Twice now, the comment section has deleted a response I gave to KR. Here is the first exchange:
lynn on September 3, 2021 at 4:33 pm
Rasmussen:”Summary. Taken together, the syntactic and semantic evidence of Early Modern English provide two strong, independent lines of evidence against Joseph authoring the Book of Mormon. The probability of seeing both kinds of evidence by chance would be the product of their respective probabilities, or p = 5.24 x 10-24.”
why do you consider finding Early Modern English syntax and Early Modern English semantic evidence in a text to be “strong, independent lines of evidence”?
Kyler Rasmussen on September 3, 2021 at 6:55 pm
Thanks Lynn. That’s a good question.
In short, the independence on those factors depends on the hypothesis we’re using. If you, like Billy, happen to be entertaining a hypothesis of 16th century origin, then syntax and semantics wouldn’t be independent–they’d both be closely intercorrelated aspects of the language as spoken by those in the Early Modern period.
However, for the hypothesis of 19th century fraud, those two things would be independent. If one was trying to imitate biblical style, it might be possible (though incredibly unlikely) to end up with a syntactic style that appeared to be truly archaic. But in doing so you would not be any more likely to pick up the extinct archaic word meanings found in the Book of Mormon. The same applied to the reverse scenario.

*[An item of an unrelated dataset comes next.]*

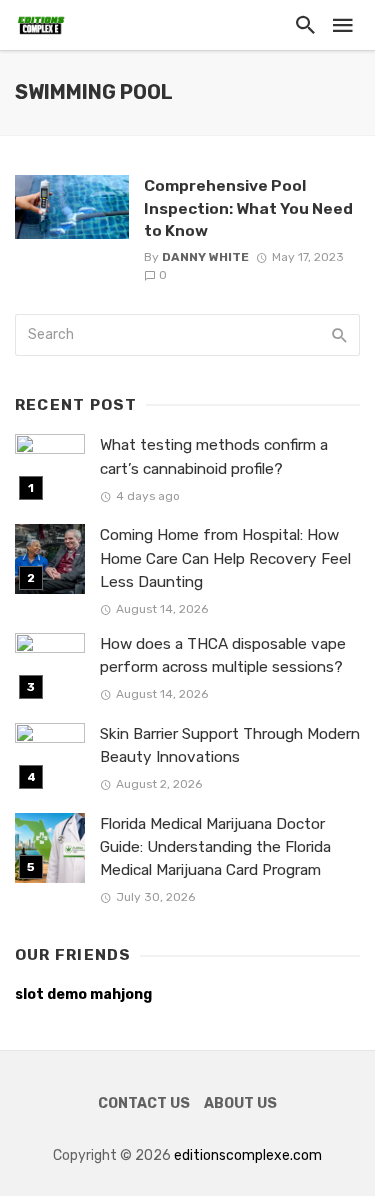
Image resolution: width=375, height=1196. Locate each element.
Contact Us (144, 1103)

Using words in ways that happened to be extinct and archaic, as rare as that would be, wouldn’t provide you with the ability to execute archaic syntax.
Now, there’s another hypothesis where those items wouldn’t be independent, and that’s a hypothesis that had Joseph consciously imitating–not biblical style–but the direct style and semantic choices of Early Modern English. Assuming that Joseph would be capable of such a thing, and would have a reason to do it (both of which I see as unlikely enough that they weren’t considered here), then those items would also not be independent.
Hypotheses matter folks!
I responded, but interestingly enough, after twice noting “your comment is awaiting moderation,” TWICE my response was deleted.
Here is my second attempt:
Lynn on September 3, 2021 at 9:18 pm
Your comment is awaiting moderation.
Let me try this again, it didn’t seem to work last time:
“ In short, the independence on those factors depends on the hypothesis we’re using. If you, like Billy, happen to be entertaining a hypothesis of 16th century origin, then syntax and semantics wouldn’t be independent–they’d both be closely intercorrelated aspects of the language as spoken by those in the Early Modern period.
However, for the hypothesis of 19th century fraud, those two things would be independent.”
You are incorrect. These two elements are both Early Modern English elements of Early Modern English text which inherently occur together. They are, as pieces of information contained in Early Modern English, NOT independent of each other.
As such, it is irrelevant what hypothesis you are considering when you are evaluating their dependence. You need to consider the elements themselves.
You are presenting them as independent pieces in support of your Early Modern English hypothesis, and that is an error on your part.
For you to present the possibility that the two types of language could not be BOTH imitated is an assumption on your part that you want to treat as factual, in order to argue independence.
Imposing your imagined possibilities as factual within the context of analysis is not appropriate statistical technique.
And for some reason, twice that comment was deleted. Why am I not surprised.